Quando falamos em políticas públicas informadas por evidências, estamos falando da tomada de decisão que dialoga com a política e a ciência. Nesse diálogo, as evidências continuam importantes e devem participar do processo de tomada de decisão, mas também consideramos que é impossível deixar de lado valores políticos que afetam o processo de decisão, como posicionamentos, crenças e formas de ver o mundo.
Para que pesquisadores e gestores sejam parceiros, deve-se entender que o processo de decisão não é algo linear e perfeitamente racional e que a troca é fundamental. É importante que cresça nas políticas públicas uma cultura de valorização da pesquisa. Ao mesmo tempo, uma cultura de tomada de decisão deve ajudar os pesquisadores a entender como a ciência pode ajudar no processo político, assim, ambas as áreas podem trabalhar juntas.

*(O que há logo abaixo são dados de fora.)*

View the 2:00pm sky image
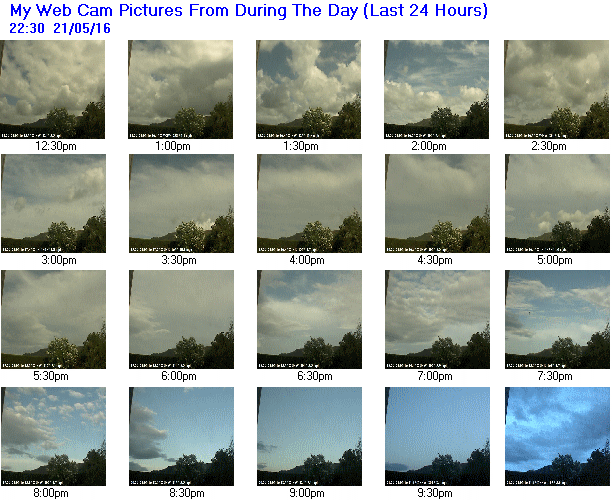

A ciência está sempre em evolução e mudança, com o constante surgimento de novos conhecimentos, enquanto a tomada de decisão política é marcada por muitas restrições e incertezas. Por isso, nenhuma das duas será perfeita e imutável, por isso, para alcançar um melhor resultado no processo de decisão, a ciência e a política devem se unir. De um lado, a ciência informando a política e de outro lado a política humanizando o debate, trazendo aspectos morais, éticos e, no geral, humanos, em um processo que deve se considerar dados, mas também as pessoas. Para isso, precisamos de cientistas na gestão e de gestores na ciência, permitindo assim pensar e criar políticas públicas informadas por evidências.
Quer saber mais? Dá uma olhada nesses documentos:
The Knowledge Translation Toolkit.
The politics of evidence: from evidence-based policy to the good governance of evidence.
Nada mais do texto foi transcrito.